In der Inszenierung von Ludwig Brundiers spielen: Christoph Meskendahl den Dorfrichter Adam und Annika Fasse die Eve. Ihr biederer Verlobter ist Patrick Stahlhut, ihre streitbare Mutter Marthe Thabea-Elaine Westphal. Der gestrenge Gerichtsrat wird gegeben von Dieter Zimmermann, der intrigante Schreiber Licht von Moyo von Wahlert. Kompliziert wird die Geschichte noch von der Zeugenaussage der Nachbarin Brigitte (Jolene Mestmacher), die meint, in Adam den Teufel erkannt zu haben – und schließlich ist da noch Ruprechts Vater Veit Tümpel, ein misstrauischer Bauer, der seinem Sohn alles Böse zutraut. Wie die Verwicklung sich löst, ist absehbar und doch überraschend…

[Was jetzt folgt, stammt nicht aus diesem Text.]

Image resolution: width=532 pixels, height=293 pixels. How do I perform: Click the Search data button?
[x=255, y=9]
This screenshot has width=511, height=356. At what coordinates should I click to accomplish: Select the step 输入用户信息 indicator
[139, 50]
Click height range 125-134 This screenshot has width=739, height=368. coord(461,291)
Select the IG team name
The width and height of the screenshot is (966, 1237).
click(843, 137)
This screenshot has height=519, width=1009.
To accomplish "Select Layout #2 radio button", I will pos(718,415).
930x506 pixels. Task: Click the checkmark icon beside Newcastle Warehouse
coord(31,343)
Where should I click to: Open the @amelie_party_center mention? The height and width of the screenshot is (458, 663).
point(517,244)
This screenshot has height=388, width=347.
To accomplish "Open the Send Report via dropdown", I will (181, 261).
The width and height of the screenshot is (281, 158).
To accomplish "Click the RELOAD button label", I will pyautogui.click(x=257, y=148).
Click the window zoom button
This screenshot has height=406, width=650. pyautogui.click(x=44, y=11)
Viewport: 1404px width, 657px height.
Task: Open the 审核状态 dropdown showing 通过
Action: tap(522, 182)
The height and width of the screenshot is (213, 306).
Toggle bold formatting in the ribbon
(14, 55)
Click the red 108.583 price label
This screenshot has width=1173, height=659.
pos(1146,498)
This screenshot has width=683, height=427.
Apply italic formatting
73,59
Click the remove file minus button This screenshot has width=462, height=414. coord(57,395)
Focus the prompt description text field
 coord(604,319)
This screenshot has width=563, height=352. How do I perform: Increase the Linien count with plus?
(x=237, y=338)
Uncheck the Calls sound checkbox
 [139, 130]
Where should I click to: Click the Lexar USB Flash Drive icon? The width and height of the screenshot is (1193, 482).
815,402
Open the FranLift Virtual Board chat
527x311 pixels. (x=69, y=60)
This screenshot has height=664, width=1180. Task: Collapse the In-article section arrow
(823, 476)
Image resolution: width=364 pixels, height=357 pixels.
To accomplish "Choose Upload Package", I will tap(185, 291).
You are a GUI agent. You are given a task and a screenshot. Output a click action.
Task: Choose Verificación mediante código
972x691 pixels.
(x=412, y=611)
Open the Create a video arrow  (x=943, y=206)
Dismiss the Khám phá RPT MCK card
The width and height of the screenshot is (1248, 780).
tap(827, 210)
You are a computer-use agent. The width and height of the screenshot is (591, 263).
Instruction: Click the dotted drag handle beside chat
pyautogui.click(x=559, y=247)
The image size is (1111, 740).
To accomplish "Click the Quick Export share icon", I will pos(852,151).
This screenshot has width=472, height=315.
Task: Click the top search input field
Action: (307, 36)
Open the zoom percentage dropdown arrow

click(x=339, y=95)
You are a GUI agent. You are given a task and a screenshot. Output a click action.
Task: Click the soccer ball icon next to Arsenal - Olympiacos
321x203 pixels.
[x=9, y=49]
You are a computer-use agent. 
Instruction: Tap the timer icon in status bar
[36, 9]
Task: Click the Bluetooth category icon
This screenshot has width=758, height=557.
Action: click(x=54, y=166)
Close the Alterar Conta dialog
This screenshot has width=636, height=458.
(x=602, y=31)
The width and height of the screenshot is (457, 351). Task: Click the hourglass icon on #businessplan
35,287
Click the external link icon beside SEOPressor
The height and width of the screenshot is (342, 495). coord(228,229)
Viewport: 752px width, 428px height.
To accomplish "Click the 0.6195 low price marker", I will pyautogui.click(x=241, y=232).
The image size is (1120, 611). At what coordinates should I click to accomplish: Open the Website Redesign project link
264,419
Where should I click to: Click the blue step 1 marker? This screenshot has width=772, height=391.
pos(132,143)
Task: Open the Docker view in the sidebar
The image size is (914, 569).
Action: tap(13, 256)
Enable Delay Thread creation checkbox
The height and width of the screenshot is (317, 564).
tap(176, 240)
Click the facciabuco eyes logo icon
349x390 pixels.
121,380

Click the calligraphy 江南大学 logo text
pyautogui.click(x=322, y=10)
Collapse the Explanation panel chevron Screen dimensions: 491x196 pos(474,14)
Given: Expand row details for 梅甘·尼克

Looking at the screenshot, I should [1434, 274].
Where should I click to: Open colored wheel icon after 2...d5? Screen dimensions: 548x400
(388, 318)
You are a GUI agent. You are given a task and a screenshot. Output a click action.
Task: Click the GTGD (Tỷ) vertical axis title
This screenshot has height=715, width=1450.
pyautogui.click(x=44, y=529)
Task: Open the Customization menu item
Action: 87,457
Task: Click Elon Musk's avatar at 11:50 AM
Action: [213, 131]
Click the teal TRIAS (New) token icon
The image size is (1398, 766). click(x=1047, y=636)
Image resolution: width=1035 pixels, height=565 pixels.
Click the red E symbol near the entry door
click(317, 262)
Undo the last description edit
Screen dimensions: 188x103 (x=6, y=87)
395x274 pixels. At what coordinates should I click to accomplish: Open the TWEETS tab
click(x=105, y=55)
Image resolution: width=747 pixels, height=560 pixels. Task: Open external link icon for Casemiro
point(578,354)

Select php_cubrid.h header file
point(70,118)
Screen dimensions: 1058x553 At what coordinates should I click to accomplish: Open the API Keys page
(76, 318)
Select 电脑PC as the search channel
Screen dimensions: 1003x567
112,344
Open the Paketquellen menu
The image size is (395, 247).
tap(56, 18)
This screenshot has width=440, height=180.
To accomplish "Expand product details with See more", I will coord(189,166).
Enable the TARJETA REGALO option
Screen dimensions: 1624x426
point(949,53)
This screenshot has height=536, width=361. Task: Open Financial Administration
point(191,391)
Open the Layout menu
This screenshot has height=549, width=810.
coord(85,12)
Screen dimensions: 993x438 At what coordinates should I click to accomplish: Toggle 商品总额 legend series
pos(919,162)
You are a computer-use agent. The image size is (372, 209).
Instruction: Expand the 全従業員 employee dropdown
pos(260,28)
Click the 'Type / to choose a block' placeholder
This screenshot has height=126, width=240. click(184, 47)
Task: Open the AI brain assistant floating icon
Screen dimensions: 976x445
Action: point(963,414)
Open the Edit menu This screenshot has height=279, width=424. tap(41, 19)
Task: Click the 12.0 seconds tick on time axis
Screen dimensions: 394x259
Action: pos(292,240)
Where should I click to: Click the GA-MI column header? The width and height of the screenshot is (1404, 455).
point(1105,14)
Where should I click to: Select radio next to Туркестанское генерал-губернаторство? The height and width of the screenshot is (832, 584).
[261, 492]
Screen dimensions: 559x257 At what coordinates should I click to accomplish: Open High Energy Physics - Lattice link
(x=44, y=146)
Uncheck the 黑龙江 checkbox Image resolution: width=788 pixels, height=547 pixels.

Weitere Vorstellungen am 22. Und 29. Mai, jeweils um 20:00 im Theater in der Kunstschule (Eingang Garrelsstraße). Der Eintritt beträgt 8,00 €, Schüler die Hälfte. Platzreservierung unter 0491-9922555 im Böke-Museum.

Bis zum Beginn der Sommerferien stehen auf dem Spielplan der Kunstschule darüber hinaus: „Der Menschenfeind“ von Molière, „Die Liebenden in der Untergrundbahn“ von Jean Tardieu und die Kriminalkomödie „Acht Frauen“ von Robert Thomas.